Bij 5 procent rente zou je voor een schuld van die omvang, als de renteaftrek is afgelopen, 625 euro per maand betalen. „En ga daar maar eens een huis voor huren”, zegt Hagedoorn. „Dat gaat je niet lukken. Huurprijzen stijgen bovendien jaarlijks, terwijl je een hypotheek voor twintig of dertig jaar kunt vastzetten.”

Hagedoorn adviseert een persoonlijke stresstest. Bereken zelf, of laat een adviseur dat doen, wat je resterende aflossingsvrije hypotheek na dertig jaar gaat kosten. Houd er rekening mee dat die hooguit de helft van de woningwaarde mag bedragen en dat de hypotheekrenteaftrek vervalt.

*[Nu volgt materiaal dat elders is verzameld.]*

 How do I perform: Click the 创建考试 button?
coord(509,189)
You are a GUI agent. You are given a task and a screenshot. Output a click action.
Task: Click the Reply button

Gebruik voor de zekerheid een rentetarief van 5 procent. Zet deze maandlasten vervolgens (plus de kosten voor eventueel langer lopende delen van de lening) af tegen je verwachte inkomen na pensionering. Is dat te doen?

Als de resterende schuld hooguit vierenhalf keer het verwachte jaarinkomen bedraagt, dan zal de bank volgens de experts echt wel met een nieuwe lening over de brug komen.

Publiekscampagne

Toch zijn diezelfde banken vorige herfst met de publiekscampagne: “Word ook aflossingsblij” gestart, waarmee ze mensen aansporen hun aflossingsvrije hypotheek vóór het verstrijken van de looptijd af te lossen of om te zetten naar een annuïtaire of lineaire lening. Is aflossen, als je goed bij kas zit, dan toch het beste?

Niet per se, zegt hoogleraar Dirk Brounen. „Het is een sympathieke campagne hoor, maar economisch gezien is het vreemd om te zeggen dat iedereen moet aflossen. Al dat vermogen dat vastzit in steen, kun je niet meer vrijmaken als straks bijvoorbeeld je zorgkosten stijgen.” Brounen vervolgt: „Ja, je verlaagt de maandlasten, maar je verlaagt óók je liquiditeit. En daar hoor ik de banken nooit over.”